--- Task description ---
Reproduce word for word the lines between those holding "Task: Select the Tools (ツール) wrench icon" and "Toggle Wrap Around Bounding Box", inclusive, and nothing else from the data below.

--- Data under study ---
Segment Open

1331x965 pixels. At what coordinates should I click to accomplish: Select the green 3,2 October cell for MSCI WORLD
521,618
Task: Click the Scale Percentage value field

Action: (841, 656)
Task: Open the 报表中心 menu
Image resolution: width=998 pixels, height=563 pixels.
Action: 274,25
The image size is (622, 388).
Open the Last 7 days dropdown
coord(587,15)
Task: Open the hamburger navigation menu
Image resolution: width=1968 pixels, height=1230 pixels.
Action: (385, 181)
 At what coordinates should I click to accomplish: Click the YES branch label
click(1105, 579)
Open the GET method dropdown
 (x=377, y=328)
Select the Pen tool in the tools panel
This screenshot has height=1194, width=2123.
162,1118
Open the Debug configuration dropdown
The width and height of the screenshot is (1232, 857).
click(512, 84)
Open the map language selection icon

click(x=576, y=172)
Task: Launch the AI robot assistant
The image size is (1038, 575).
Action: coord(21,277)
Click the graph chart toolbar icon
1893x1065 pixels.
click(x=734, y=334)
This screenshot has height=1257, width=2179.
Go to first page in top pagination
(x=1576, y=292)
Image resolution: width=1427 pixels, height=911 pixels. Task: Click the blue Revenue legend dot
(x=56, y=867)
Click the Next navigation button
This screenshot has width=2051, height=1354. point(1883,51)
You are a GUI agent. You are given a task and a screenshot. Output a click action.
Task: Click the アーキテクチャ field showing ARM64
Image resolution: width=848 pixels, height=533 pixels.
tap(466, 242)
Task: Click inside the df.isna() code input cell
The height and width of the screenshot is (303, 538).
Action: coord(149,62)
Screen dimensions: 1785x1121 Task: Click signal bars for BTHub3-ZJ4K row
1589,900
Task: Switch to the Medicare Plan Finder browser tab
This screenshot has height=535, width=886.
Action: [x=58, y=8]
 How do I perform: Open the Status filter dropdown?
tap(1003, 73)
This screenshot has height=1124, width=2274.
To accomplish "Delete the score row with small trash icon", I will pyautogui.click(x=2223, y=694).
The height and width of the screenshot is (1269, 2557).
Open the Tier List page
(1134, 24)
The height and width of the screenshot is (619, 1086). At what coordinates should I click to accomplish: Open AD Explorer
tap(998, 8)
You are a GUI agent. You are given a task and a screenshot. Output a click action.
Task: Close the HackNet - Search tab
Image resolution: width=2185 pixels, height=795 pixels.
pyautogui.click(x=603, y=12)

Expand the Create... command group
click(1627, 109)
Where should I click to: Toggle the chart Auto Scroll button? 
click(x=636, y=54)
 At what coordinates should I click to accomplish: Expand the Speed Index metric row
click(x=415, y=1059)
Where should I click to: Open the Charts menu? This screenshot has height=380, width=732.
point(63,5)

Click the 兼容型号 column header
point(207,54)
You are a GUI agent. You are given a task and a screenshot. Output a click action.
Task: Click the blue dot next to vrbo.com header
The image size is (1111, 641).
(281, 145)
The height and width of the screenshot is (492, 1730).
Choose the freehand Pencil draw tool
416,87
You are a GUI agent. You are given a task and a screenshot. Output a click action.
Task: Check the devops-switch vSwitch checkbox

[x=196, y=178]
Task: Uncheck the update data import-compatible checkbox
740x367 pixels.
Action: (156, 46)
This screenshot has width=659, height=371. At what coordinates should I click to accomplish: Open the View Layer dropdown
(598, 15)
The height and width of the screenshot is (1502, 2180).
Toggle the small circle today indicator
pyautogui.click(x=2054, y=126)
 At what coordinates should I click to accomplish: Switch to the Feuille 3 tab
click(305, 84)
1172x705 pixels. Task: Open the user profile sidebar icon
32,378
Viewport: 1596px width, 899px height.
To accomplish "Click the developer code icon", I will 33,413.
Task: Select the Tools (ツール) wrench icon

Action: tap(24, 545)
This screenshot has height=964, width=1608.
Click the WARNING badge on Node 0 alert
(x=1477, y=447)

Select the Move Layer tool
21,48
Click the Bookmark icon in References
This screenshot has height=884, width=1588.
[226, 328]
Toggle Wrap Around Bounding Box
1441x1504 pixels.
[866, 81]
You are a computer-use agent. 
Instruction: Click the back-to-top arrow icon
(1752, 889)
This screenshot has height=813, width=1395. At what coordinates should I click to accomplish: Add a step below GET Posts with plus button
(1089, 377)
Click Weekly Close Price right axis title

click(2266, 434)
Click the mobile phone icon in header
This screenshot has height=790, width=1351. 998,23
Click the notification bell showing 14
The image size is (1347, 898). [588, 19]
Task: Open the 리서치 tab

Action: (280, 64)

Segment Closed

--- Task result ---
Task: Select the Tools (ツール) wrench icon

Action: tap(24, 545)
This screenshot has height=964, width=1608.
Click the WARNING badge on Node 0 alert
(x=1477, y=447)

Select the Move Layer tool
21,48
Click the Bookmark icon in References
This screenshot has height=884, width=1588.
[226, 328]
Toggle Wrap Around Bounding Box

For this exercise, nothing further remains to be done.